Wednesday, April 13, 2011

Casting Off


Cast Off

1 – To throw away or aside
2 - To throw out a lure or bait
3 - To complete the final row of stitches
4 - To set sail

I have cast off my identity as a teacher – the person who I was for thirty-four years. I walked away from the classroom at age fifty-five with a partial pension and no plan for the future except the possibilities of life without alarms clocks that sound at 6:OO AM, bells that ring every 50 minutes, lunches that begin at 10:13 or 2:03, and the connection to and interaction with hundreds of people in an intimate setting on a daily basis.

I loved being a teacher and I had a very fulfilling career. But one day, about three years ago, I began hearing a voice from somewhere deep inside insisting, “Mrs. Pincus doesn’t live here anymore” and another softer, just as resonant one urging, “Let me out.”

I started teaching when I was 21 years old. I wasn’t Mrs. Pincus then. I was "Miss Rose" or "Miss Frozenfrogs" to the students who actually attempted to pronounce my full name.

Becoming a teacher was a casting off of sorts too – a walking away from poverty, from uncertainty and the volatility of my childhood and adolescence, into the comfort of a stable and predictable routine.

Mrs. Pincus is Dead
Long Live Mrs. Pincus.

In a spurt of existential angst fueled by a propensity for melodrama, I fashioned a ritual to say good bye to my former self. I bought a batch of multi-colored helium balloons, and attached to each a picture of my teacher self in my different classrooms, and with students from all the phases of my career.

Looking at these pictures, I could watch my hair styles change, along with my clothing. Platform shoes and flowered shirts with tight curly permed hair in the Seventies, gave way to maternity dresses with bows in the back in the early Eighties, followed by colorful shoulder padded blazers and big hair morphing into the sleek sweater sets and straight tresses of the new millennium.

Once, a long time ago, a student told me how much he appreciated that I always got dressed up to come to school. He pointed out "the slobs" to me - mostly aging white guys in worn out jeans with uncombed hair and smudges on their glasses.

"They don’t respect us,” he said, meaning the African American students I taught for most of my career. “If they did, they’d never come to work looking like that. The way you look makes us feel good about ourselves. It's like you care.”

That was one of the countless memories and life lessons that came back to me two years ago as I sat alone in my garden, letting go of one balloon after the other. I watched them rise high above the trees and as each one disappeared, I said good-bye to the parts of myself that made up Mrs. Pincus.

If only.

Life doesn’t work that way. I may have tried to kill her, or imagined that she had died prior to the retirement party my husband had made for me, where nearly one hundred people including former students of all ages and stages of my career joined friends, family and colleagues to celebrate my career.

I come to praise Marsha Pincus not to bury her.


Old selves, even ones we have tried to banish, find their way back home, dragged to our doorsteps by those who need to remember us as we were.

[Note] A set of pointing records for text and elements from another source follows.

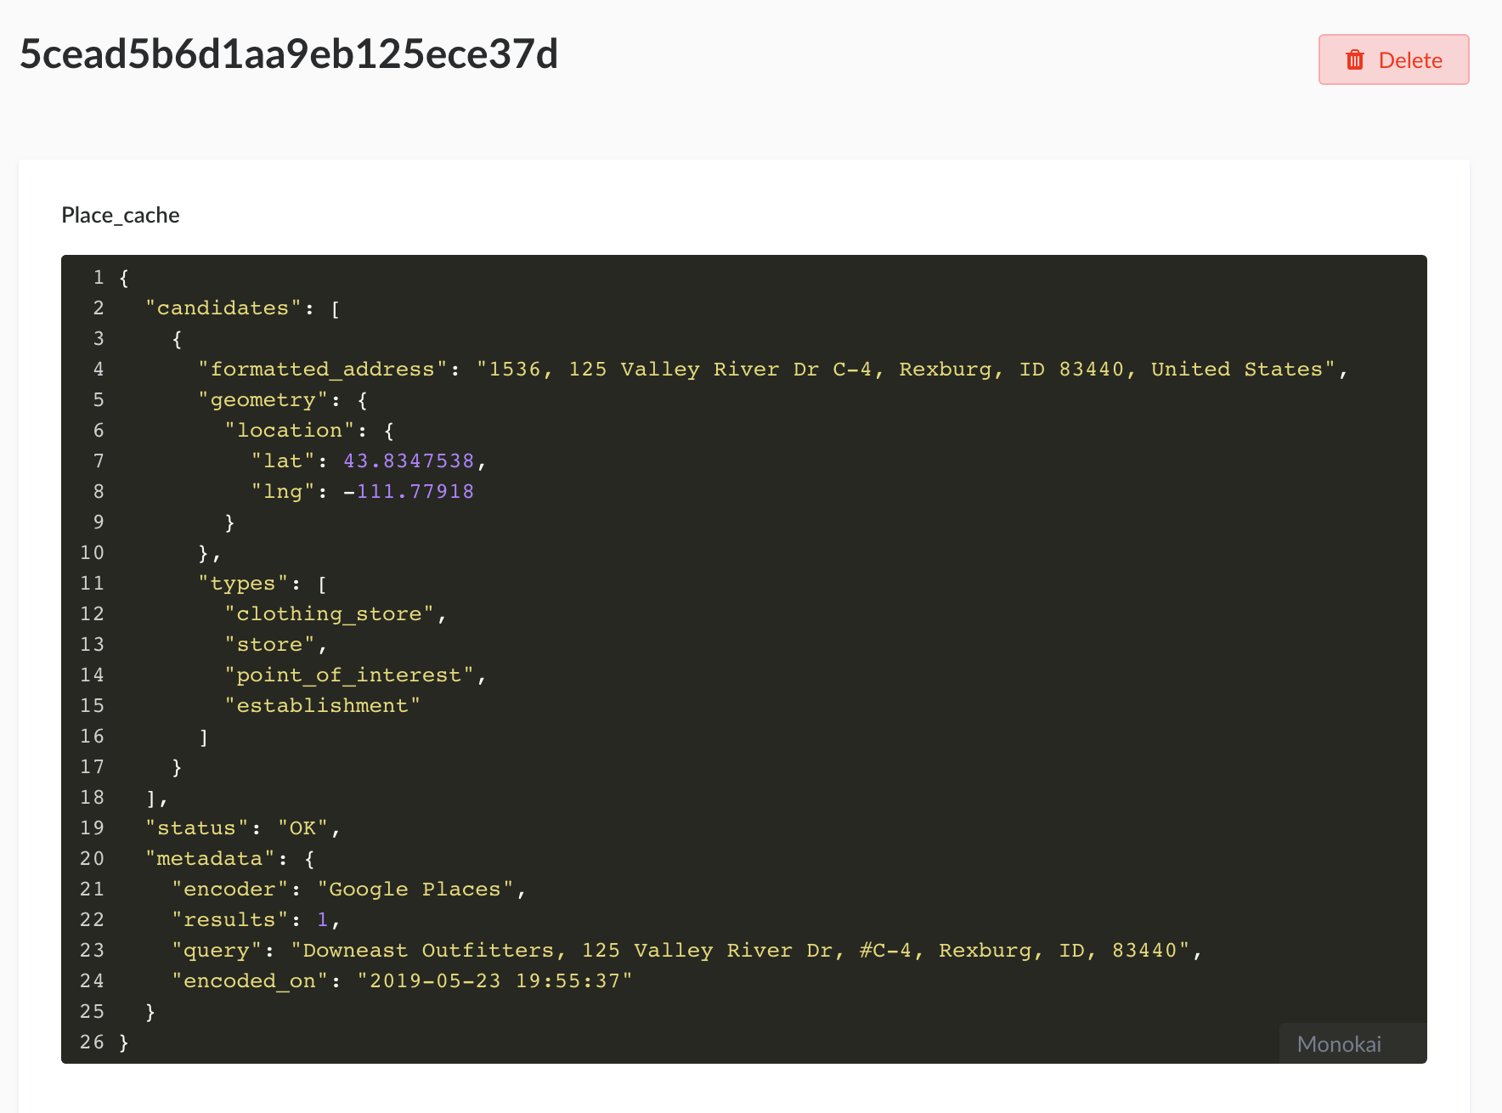This screenshot has height=1113, width=1502.
Task: Click line number 1 in the code viewer
Action: click(x=98, y=277)
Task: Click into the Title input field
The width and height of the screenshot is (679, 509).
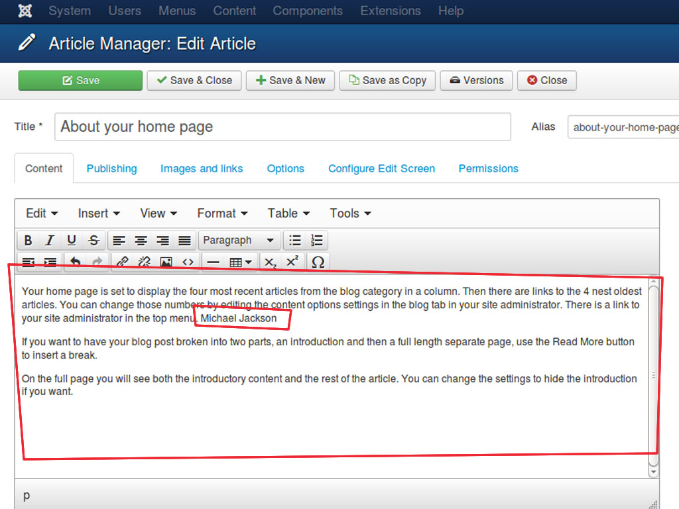Action: click(x=282, y=127)
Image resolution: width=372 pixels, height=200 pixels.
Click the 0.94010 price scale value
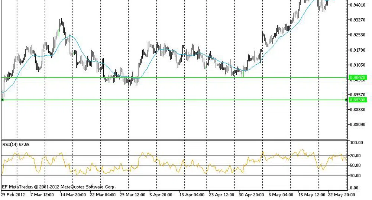click(358, 5)
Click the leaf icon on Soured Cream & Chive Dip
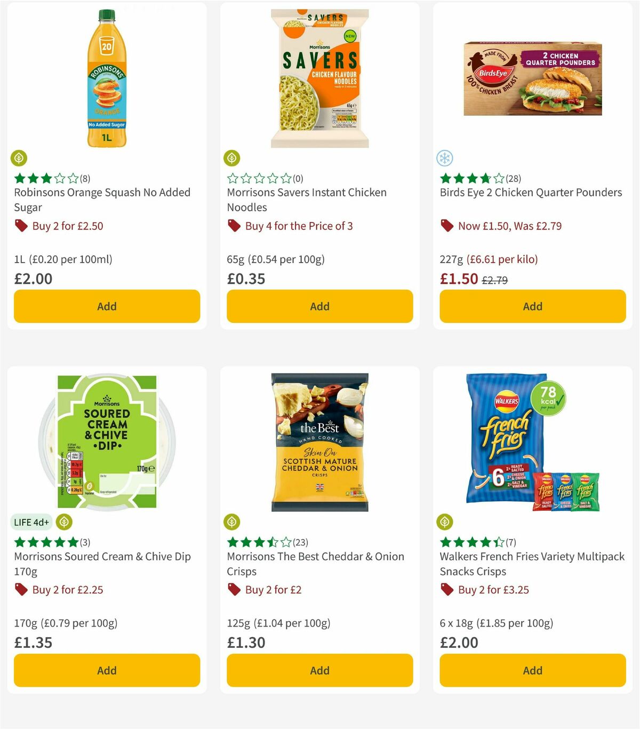 [x=65, y=522]
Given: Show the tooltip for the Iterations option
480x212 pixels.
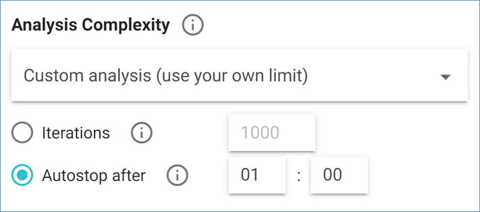Looking at the screenshot, I should (142, 133).
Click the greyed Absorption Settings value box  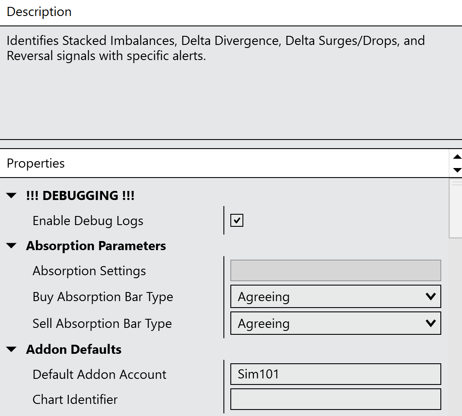pyautogui.click(x=335, y=271)
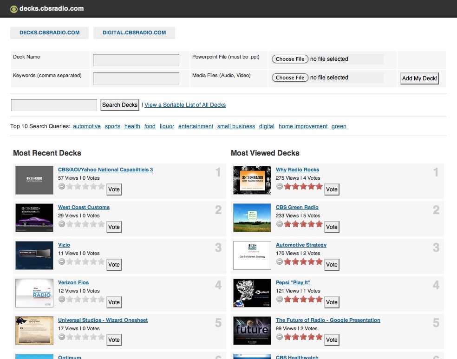
Task: Open View a Sortable List of All Decks
Action: click(185, 105)
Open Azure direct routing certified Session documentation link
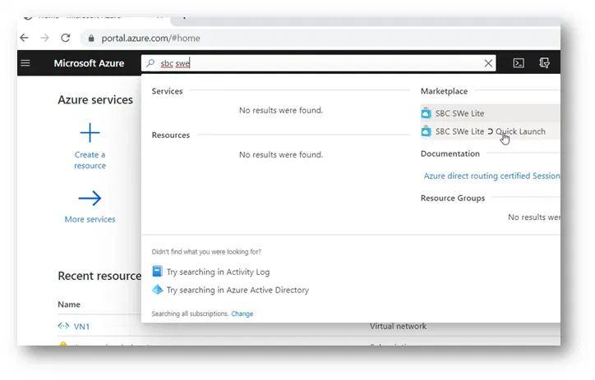595x380 pixels. coord(491,176)
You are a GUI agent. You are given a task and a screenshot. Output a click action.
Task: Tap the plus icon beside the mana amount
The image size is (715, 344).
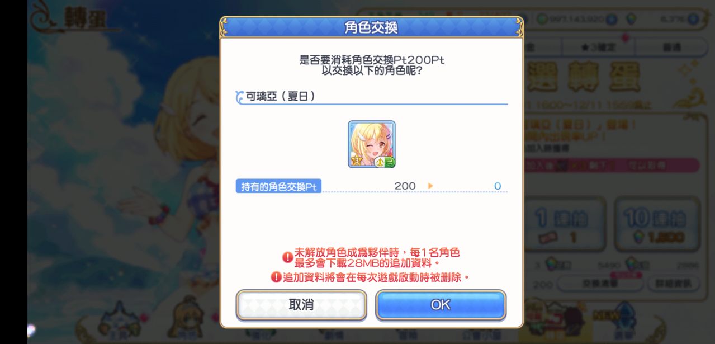(x=611, y=19)
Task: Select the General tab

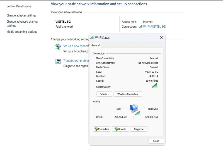Action: point(96,45)
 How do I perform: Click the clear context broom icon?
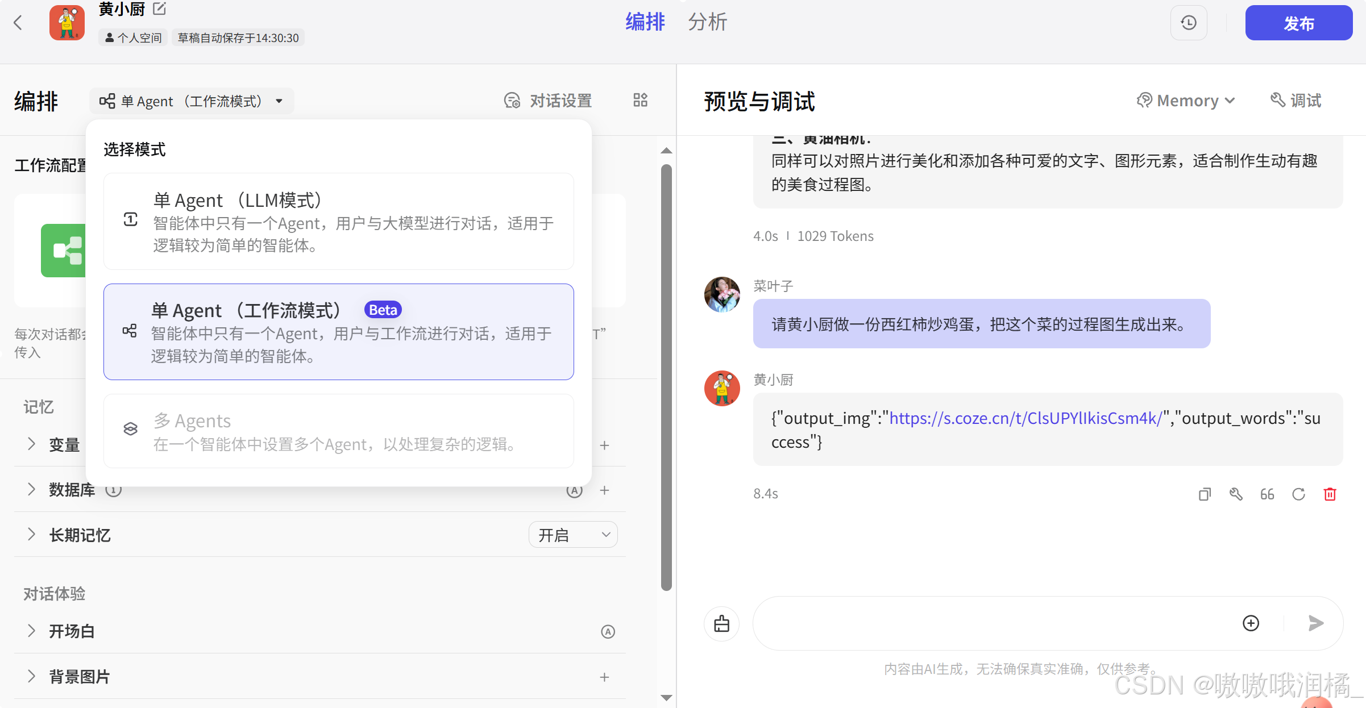coord(722,623)
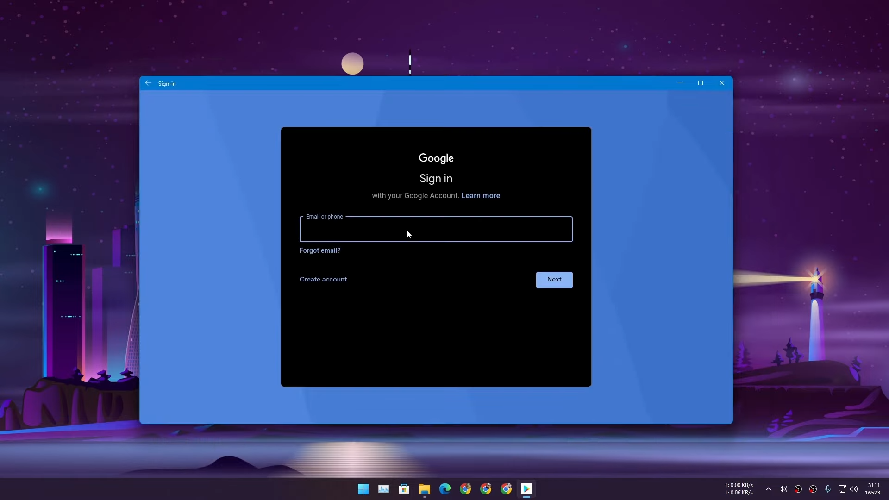Open Microsoft Store from taskbar
Viewport: 889px width, 500px height.
pyautogui.click(x=404, y=489)
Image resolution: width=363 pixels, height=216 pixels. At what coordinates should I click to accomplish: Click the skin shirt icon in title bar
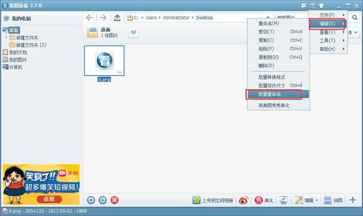[321, 6]

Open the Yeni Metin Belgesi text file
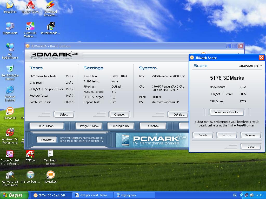tap(50, 154)
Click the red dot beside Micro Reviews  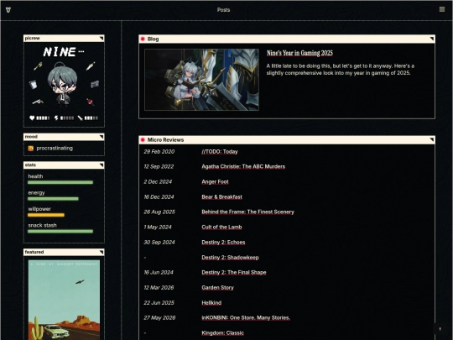(143, 139)
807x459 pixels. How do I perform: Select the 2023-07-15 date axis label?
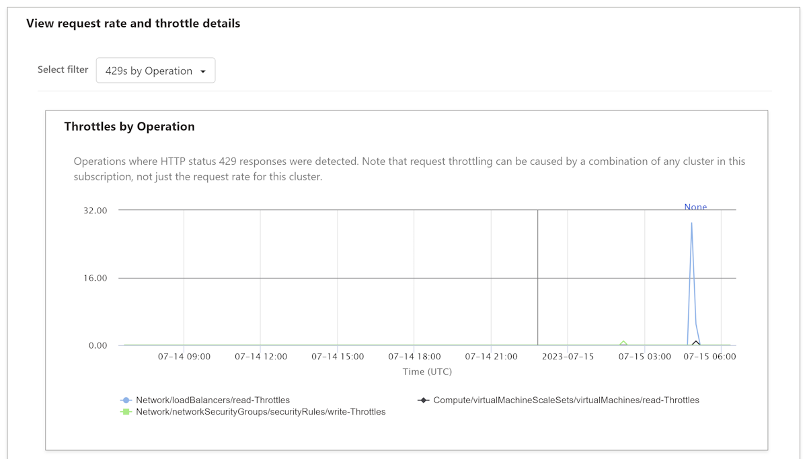pyautogui.click(x=568, y=357)
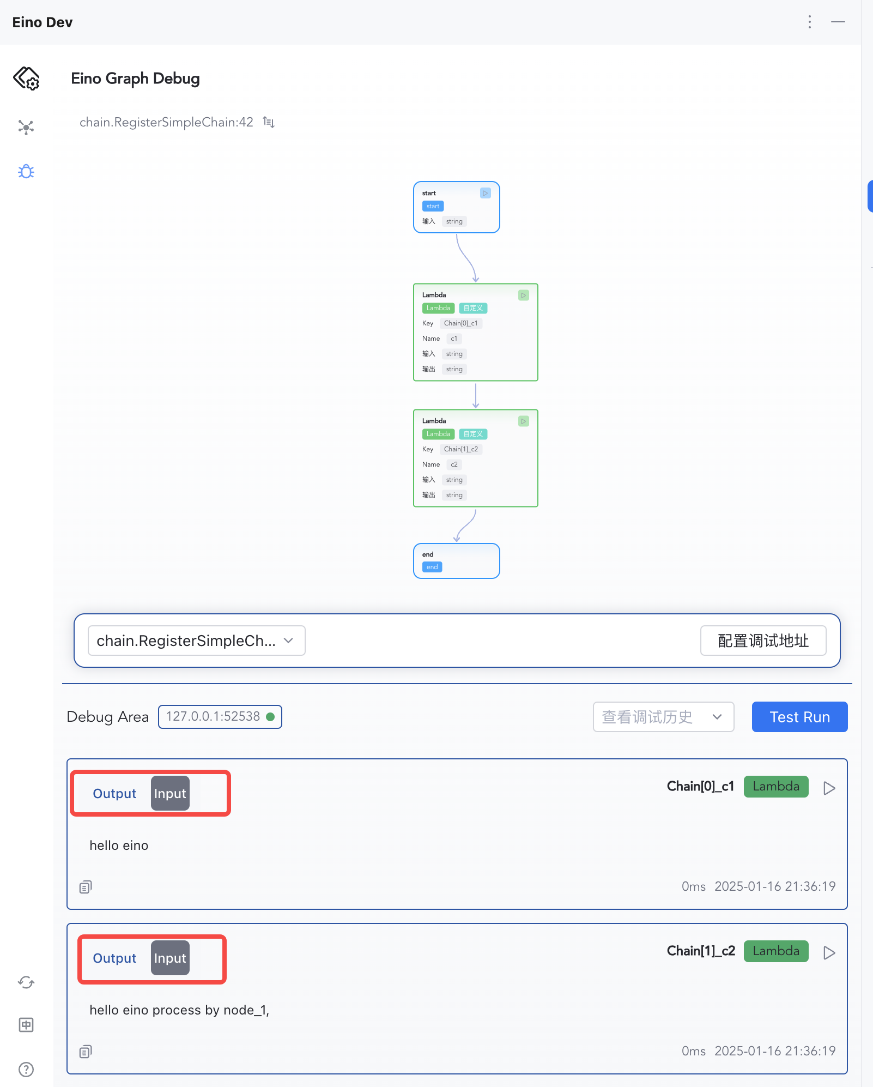Image resolution: width=873 pixels, height=1087 pixels.
Task: Open the graph orchestration sidebar icon
Action: 26,127
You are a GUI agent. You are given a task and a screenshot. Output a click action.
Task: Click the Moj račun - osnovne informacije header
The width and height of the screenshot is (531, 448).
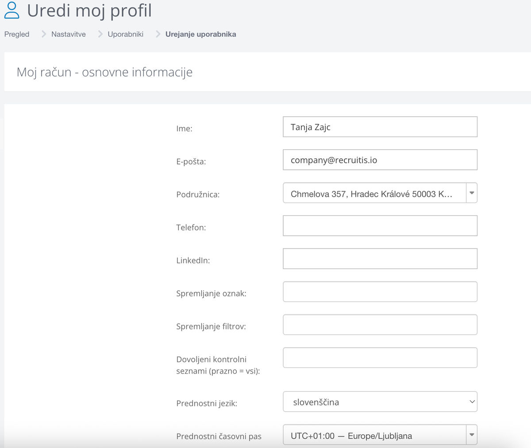tap(104, 72)
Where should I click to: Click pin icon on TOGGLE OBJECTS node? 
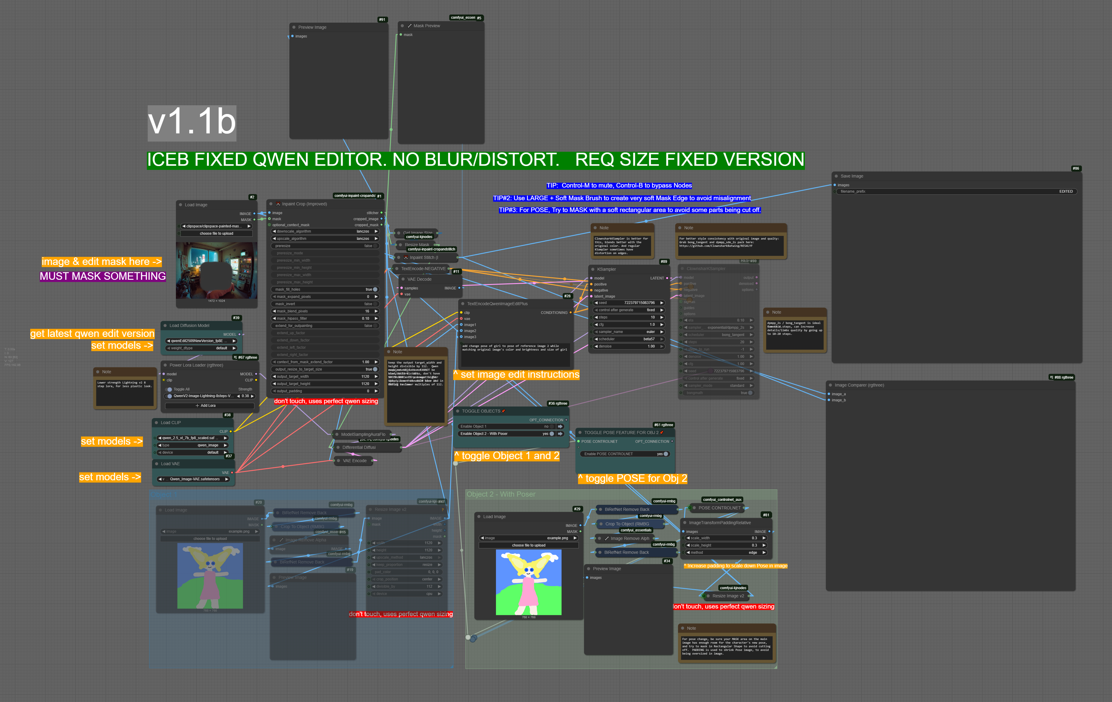[503, 411]
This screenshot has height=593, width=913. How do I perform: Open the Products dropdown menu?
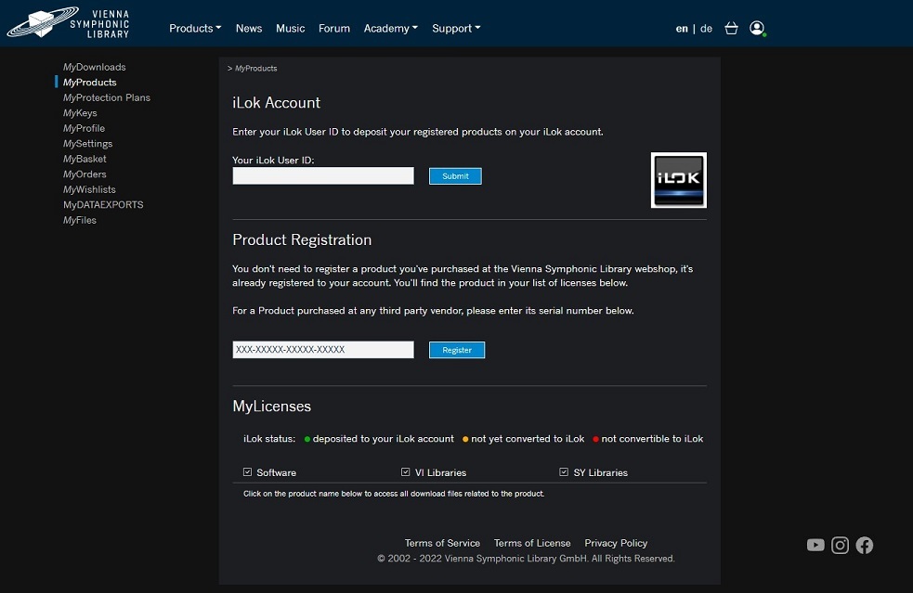(x=195, y=28)
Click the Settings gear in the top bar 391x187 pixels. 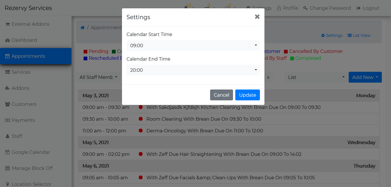click(250, 8)
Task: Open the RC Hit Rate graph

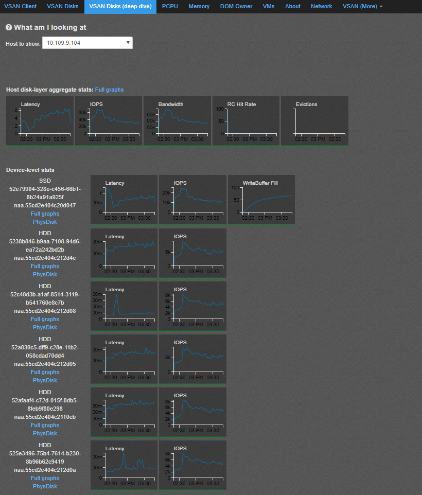Action: tap(245, 121)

They write to me on Facebook. Sometimes the messages come in the middle of the night.

“Mrs. Pincus, you helped me become the man I am today.” ( I did??)

"Mrs. Pincus, if it weren’t for you, I would never have learned to believe in myself. ( Really??)

When I was at the AERA conference last week in New Orleans, feeling alienated from what I was hearing at the talks and presentations by the education elite, I skipped out and found a Tarot Card reader. Before he even had me select a single card, before I said anything about myself, he looked me in the eye sternly and said, “Why aren’t you writing about it?”

I’ve been talking about writing this story for a very long time. Pam, a former student of mine with a newly minted PhD. has been encouraging me. But she knows the emotional toll it will take to tell it real.

“Get yourself right first,” she wisely said. “You’re too shaky to do this right now.”


Retrieving the selves we all left behind.

Twenty years ago, they wrote plays in my class. The plays they wrote were about their lives as they were being lived in that moment. Teenagers, they were struggling to have their voices heard, wrestling with important and life altering decisions, trying their best to make sense of their pasts, and hopefully constructing their futures. Their plays went on to win contests and receive professional productions on local and national stages.

What a roaring.

In her dissertation, Pam revisited the process she went through in writing her play and claimed that she never would have even imaged herself capable of writing a dissertation had she not been affirmed as a playwright.

Another student, a few years ago, had called me and asked if I could find a copy of the play he’d written in 1988. “I feel like Oedipus,” he said. “ I don’t have all of the information I need about myself. I have a feeling there’s some clue to the mystery of my life hidden in my play.”

“Get yourself right,” Pam said. “Gather yourself and make yourself whole, then come to us, and we will make this journey together.”

To re-cast our lost selves.

To write ourselves whole.

The painting, Lunch With Marsha (above) was painted by Tobi Zion February, 2011.